Cunningham Broadcasting owns six major network affiliates which Sinclair has long LMA’d in markets where it cannot own a second station under the FCC’s current duopoly rules. All voting interest in Cunningham is held by Carolyn Smith via a trust. She is the mother of Sinclair CEO David Smith and his three brothers, who are the largest shareholders of the publicly traded Sinclair.
The administrative agent for Cunningham’s bank lender group declared a technical default in June and the company has been negotiating with its lenders since that time, with the bank credit facility currently extended to the end of this month. According to a Thursday SEC filing by Sinclair, Cunningham’s lenders have declared their willingness to issue a new credit facility, so long as Cunningham can demonstrate its ability to repay the balance within three years. To that end, Sinclair has restructured its LMAs so that it will pay Cunningham $29.1 million in 10 quarterly installments, all of which will go to pay down debt.
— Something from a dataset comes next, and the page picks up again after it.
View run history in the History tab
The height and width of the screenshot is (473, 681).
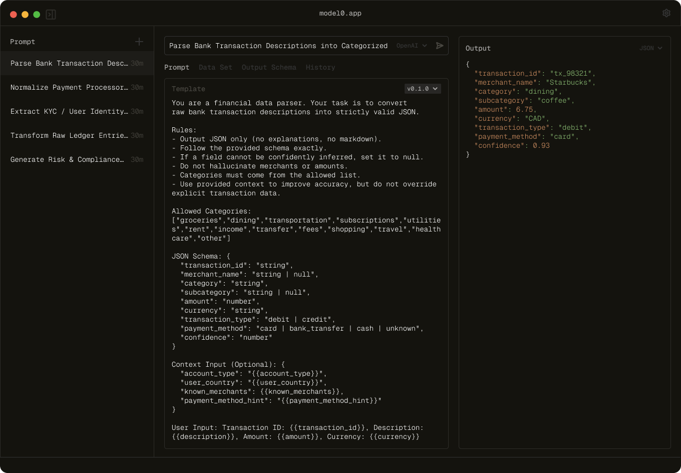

That money, however, will be credited toward the purchase price should Sinclair ever be able to buy the stations outright.
In return, Cunningham will not seek to reject the LMAs should it enter Chapter 11 without allowing Sinclair a reasonable amount of time to negotiate mutually agreeable amendments. Assuming Cunningham doesn’t end up in bankruptcy court, Sinclair will have three options to extend the LMAs, each for five additional years, once the reworked LMAs expire on July 1, 2016. So those options could keep the LMAs going until 2031. Cunningham, however, will have a right to “put” the stations to Sinclair or its designated buyer at the end of each of those LMA terms.
Sinclair also announced that it is making a tender offer to buy back any and all of its outstanding 3% convertible senior notes due 2027 and 4.875% convertible senior notes due 2018. The holders of those notes have a right to require the company to buy them back at 100% of face value in May 2010 and January 2011, respectively.
Sinclair said it will issue second lien notes in a private placement to finance the tender offers.
RBR-TVBR observation: Yet another sign that the capital markets are improving for broadcasters. Sinclair is making a private placement to fund the tender offers, which would have been almost impossible to do a few months ago.